Oh yeah, and the irritated memory that CC Blooms charged a whole £1.50 for a vodka and coke. The expensive rip-off merchants.

I've stopped getting hangovers. I've just got this weird cold that's getting worse. And a racking cough. Together with an urge to eat all the fresh vegetables in the world.

Plus, in all the time I've been here, I've only had one decent cup of coffee. In a chinese restaurant. This morning's was particularly vile. Clearly, if you can't mix a drink with vodka, they're not interested.

Tuesday, July 27, 2004

Edinburgh Castle

Is rather fine. It comes complete with a hilariously over-the-top-but-kinda-cool Audio Guide that's a bit like a smug MP3 player.

Being talked around the various rooms would be fine - only someone somewhere owned a record of Bagpipes and Military Noises, and insisted on dubbing it onto the guide wherever possible.

What made it doubly maddening was that many rooms also had their own ambient Bagpipes and Military Noises in them already.

The only thing I really took in is how badly behaved French Toddlers are. They have a loathsome, wailing insousiance which tells you that they want to grow up to become delightfully quirky heroes of French Cinema.

Emission Impossible

Shattered after Fahrenheit 911, I took in a last quick drink in a bar called Mood.

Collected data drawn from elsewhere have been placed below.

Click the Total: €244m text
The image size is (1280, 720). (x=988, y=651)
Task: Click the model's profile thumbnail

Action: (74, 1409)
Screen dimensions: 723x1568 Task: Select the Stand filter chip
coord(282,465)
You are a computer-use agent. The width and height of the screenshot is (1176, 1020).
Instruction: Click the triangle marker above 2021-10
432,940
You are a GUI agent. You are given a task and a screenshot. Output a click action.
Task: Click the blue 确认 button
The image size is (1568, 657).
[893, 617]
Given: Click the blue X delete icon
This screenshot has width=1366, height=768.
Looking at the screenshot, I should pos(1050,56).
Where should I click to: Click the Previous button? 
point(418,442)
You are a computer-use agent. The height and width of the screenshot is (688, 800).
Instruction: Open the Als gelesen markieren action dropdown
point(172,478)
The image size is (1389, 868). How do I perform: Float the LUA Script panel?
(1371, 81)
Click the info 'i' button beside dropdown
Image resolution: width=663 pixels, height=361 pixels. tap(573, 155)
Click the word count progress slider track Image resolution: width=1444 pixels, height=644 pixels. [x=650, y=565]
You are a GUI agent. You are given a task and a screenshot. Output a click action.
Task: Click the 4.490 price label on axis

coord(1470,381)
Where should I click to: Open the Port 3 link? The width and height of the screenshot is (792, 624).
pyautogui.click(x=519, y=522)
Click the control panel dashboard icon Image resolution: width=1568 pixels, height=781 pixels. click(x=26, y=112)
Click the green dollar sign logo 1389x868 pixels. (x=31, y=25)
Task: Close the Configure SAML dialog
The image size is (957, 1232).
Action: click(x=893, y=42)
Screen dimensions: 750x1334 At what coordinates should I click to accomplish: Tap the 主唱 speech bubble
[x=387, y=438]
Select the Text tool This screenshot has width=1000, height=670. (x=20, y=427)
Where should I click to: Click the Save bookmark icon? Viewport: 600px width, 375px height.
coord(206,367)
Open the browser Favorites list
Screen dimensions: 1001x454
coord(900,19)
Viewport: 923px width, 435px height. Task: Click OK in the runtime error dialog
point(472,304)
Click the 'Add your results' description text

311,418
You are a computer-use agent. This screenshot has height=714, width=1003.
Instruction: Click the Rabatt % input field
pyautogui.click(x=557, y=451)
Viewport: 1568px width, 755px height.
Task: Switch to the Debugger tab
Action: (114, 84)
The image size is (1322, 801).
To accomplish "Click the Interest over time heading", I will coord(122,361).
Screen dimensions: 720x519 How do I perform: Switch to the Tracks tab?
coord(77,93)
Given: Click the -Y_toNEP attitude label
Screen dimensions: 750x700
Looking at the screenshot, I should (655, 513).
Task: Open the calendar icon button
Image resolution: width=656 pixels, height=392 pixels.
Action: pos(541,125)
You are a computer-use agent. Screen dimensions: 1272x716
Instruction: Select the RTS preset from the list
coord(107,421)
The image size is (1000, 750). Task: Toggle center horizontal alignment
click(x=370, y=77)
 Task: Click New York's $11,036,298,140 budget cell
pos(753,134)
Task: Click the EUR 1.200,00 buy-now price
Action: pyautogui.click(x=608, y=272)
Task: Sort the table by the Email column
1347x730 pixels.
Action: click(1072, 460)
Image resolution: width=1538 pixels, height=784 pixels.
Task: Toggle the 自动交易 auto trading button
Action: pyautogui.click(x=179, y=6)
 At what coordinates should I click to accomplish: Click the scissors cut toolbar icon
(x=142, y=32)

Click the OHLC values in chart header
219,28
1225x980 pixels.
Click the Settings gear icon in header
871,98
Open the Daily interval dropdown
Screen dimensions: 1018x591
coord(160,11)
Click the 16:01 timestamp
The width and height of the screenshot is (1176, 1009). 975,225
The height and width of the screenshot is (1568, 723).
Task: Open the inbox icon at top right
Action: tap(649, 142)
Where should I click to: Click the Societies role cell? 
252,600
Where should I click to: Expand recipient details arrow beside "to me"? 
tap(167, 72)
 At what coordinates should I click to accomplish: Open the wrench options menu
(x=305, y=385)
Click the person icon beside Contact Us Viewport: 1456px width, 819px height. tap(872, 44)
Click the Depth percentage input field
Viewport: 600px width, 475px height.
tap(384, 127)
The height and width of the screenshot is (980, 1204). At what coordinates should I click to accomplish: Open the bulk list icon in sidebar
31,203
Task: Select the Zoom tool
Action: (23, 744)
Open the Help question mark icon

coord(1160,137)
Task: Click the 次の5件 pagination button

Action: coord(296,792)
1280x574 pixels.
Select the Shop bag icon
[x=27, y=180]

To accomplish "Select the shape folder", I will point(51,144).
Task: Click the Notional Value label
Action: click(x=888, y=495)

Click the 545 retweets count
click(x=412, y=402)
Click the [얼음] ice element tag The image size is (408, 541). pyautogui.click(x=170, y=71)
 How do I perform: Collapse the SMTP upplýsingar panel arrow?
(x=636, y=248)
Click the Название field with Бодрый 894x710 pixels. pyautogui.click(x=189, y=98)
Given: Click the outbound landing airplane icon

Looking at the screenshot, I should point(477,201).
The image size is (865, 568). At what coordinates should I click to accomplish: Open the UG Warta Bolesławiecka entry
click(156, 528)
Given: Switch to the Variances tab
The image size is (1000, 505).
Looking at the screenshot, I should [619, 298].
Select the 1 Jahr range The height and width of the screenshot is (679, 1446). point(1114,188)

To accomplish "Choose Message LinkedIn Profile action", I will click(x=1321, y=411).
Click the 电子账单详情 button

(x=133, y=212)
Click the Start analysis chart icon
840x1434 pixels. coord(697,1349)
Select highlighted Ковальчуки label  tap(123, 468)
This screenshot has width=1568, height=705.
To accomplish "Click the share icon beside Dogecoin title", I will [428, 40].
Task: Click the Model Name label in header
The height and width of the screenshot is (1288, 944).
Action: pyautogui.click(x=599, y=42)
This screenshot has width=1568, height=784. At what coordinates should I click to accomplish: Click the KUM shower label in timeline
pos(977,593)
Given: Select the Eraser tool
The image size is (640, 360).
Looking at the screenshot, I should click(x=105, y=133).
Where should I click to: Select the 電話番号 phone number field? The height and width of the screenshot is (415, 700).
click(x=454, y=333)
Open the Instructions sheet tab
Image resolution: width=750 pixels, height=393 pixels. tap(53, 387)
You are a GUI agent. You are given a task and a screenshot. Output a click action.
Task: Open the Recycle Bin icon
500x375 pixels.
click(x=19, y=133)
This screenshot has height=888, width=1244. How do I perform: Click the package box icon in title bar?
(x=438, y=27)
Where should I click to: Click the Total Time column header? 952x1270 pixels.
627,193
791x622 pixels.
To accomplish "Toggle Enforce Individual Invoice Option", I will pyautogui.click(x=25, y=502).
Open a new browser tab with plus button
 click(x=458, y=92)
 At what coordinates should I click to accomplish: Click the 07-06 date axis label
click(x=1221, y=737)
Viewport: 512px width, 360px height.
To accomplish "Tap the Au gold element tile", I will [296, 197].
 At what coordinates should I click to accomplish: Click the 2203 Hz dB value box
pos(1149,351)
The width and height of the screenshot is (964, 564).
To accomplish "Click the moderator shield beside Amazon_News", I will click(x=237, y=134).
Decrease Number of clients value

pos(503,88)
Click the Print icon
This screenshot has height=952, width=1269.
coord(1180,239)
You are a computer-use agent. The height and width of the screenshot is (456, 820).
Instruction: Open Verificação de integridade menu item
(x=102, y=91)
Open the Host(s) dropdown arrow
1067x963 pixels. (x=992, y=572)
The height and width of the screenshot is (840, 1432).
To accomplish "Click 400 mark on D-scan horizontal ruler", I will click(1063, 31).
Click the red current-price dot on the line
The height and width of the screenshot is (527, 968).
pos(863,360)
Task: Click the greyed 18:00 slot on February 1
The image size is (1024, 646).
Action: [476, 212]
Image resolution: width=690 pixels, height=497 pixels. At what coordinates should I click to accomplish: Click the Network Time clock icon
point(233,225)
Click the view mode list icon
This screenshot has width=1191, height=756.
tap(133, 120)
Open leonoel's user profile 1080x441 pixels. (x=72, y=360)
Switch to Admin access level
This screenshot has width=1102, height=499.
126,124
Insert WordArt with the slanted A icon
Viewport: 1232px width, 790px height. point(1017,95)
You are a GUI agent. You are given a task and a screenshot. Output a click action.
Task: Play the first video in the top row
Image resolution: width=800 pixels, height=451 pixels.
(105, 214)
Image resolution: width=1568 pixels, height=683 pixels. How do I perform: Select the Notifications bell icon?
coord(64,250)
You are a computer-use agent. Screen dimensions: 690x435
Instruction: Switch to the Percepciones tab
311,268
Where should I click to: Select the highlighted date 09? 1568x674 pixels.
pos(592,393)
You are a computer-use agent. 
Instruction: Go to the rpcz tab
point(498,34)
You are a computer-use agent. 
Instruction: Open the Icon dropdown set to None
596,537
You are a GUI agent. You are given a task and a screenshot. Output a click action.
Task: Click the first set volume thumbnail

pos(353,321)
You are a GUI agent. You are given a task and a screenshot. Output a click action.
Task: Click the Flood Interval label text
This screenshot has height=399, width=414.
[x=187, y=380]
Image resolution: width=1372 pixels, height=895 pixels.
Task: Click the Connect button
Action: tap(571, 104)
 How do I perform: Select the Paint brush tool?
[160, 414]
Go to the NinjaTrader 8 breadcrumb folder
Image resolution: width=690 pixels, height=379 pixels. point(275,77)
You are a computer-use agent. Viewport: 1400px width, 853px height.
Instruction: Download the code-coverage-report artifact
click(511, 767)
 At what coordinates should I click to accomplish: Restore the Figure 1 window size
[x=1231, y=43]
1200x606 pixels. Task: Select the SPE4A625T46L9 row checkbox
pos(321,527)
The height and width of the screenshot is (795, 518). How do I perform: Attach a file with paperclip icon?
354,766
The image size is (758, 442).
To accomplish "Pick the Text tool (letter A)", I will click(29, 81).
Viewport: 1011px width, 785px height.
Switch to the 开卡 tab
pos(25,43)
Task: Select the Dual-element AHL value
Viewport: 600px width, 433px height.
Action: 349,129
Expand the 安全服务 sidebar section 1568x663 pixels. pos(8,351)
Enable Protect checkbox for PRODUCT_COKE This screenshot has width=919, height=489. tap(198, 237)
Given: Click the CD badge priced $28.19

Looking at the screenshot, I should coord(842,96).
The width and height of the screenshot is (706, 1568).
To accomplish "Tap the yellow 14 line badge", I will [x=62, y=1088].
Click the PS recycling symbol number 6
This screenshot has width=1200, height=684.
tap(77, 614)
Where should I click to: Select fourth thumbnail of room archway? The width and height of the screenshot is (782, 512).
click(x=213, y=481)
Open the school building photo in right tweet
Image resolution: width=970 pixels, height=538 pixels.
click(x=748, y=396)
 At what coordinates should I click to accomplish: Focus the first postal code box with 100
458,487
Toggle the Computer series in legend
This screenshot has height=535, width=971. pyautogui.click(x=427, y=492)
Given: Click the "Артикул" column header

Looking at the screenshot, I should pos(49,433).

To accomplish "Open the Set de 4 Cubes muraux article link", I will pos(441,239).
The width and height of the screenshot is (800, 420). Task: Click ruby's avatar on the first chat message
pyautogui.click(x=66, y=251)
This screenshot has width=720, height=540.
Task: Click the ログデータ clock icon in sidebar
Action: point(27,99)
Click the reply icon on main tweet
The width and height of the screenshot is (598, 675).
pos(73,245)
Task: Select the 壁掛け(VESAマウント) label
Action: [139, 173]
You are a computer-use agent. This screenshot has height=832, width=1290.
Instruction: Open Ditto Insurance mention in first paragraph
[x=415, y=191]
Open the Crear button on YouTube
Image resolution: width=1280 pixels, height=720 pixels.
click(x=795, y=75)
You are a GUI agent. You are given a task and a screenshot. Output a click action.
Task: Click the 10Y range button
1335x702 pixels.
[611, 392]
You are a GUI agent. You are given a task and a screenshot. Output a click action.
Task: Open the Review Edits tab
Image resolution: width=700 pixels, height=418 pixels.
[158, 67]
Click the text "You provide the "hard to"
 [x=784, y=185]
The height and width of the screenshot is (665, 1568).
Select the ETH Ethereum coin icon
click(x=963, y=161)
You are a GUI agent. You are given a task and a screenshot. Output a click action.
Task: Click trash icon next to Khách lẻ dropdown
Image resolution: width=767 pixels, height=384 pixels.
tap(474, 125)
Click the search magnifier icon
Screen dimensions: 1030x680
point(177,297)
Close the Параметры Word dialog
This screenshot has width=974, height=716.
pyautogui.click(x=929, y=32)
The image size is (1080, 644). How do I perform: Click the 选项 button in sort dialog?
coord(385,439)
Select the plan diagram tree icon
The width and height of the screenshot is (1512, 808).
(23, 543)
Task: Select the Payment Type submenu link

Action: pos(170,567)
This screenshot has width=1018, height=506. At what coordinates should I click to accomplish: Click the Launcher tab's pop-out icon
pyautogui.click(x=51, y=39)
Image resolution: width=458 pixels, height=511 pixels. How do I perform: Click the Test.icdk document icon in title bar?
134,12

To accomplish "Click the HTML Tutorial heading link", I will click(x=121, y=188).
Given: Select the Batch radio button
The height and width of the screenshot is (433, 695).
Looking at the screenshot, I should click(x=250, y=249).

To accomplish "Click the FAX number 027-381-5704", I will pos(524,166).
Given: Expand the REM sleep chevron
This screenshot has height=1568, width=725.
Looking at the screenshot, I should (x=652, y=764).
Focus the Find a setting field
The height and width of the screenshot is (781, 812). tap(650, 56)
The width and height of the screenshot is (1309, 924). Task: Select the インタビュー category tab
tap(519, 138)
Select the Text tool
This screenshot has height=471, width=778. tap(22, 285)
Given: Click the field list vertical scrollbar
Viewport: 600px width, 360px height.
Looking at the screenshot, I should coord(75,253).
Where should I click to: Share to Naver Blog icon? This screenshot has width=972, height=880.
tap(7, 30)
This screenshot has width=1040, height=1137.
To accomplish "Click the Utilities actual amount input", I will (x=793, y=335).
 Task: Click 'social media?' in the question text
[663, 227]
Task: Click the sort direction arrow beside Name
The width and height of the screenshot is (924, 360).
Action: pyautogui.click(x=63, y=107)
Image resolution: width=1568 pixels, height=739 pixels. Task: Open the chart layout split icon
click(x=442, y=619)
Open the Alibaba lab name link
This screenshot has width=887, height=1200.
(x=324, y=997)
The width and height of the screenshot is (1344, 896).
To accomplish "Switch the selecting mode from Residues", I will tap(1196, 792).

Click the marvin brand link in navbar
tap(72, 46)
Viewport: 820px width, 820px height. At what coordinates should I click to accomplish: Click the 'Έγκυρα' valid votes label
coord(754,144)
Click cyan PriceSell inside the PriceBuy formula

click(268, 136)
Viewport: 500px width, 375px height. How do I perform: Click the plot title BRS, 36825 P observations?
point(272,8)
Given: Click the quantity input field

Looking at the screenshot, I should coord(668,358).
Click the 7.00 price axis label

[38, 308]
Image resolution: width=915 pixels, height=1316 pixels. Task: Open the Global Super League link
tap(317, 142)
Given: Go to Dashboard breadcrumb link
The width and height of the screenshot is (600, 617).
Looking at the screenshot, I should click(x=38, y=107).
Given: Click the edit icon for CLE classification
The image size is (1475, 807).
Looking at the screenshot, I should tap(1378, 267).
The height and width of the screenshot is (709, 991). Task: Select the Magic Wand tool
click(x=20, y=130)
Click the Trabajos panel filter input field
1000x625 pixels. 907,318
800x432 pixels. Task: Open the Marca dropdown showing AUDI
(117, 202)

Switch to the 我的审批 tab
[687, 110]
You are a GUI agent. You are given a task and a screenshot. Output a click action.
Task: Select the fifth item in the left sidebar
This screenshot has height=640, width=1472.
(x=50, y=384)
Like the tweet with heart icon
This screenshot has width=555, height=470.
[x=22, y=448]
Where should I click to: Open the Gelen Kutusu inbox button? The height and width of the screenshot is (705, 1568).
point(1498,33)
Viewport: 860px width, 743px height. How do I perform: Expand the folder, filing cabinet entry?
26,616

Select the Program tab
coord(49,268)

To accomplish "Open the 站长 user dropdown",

Typical for Scotland, doubles were cheaper than singles (£2 rather than £3, oh my giddy head), and, it was almost empty.

Three lasses patrolled the dancefloor, whooping, and there was a table of Nicely Dressed Young Men. Weirdly, they invited me over. This would never happen in London. They were all charming and entertaining, but soon I was left alone at the table with a man called James Bond.

As I've said before, getting off with someone of the same name is a treat. And in this case - how could I refuse?

Of course, he looked nothing like Piers Brosnan. Just your typical charming 21 year old with nice hair and a winning smile and an ex boyfriend. Oh, did I forget to mention the ex boyfriend? Well, oddly he didn't. At every available opportunity.

Things were going very well between us. He was buying me drinks and I was smoking his Lambert and Butler without gagging. Then, all of a sudden, his ex wanders over and makes polite conversation, and the evening goes downhill faster than you can say "Behold my tank of piranhas, Mister Bond."

It appears that James and Steven were having some trouble remaining friends. It all seemed very complicated and a little boring. Something to do with Steven's new boyfriend Alan, a girl called Cheryl, and James's other friend Steven's mate Liam. At some point during the discussion James bolted to the bathroom, with his ex in tear-stricken pursuit.

We all think we're the hero of our own lives, but quite often we appear to have the odd celebrity cameo in someone else's. In this case, I definitely felt like Whoopi Goldberg dropping into the studio while her dry cleaning was being done.

Eventually, James emerged. I did what Whoopi would have done, and did my understanding martyr expression (perfected from over two years of losing in conversation with Lee). He was having none of it. "It's all sorted and settled mate, honest. You're taking me home now."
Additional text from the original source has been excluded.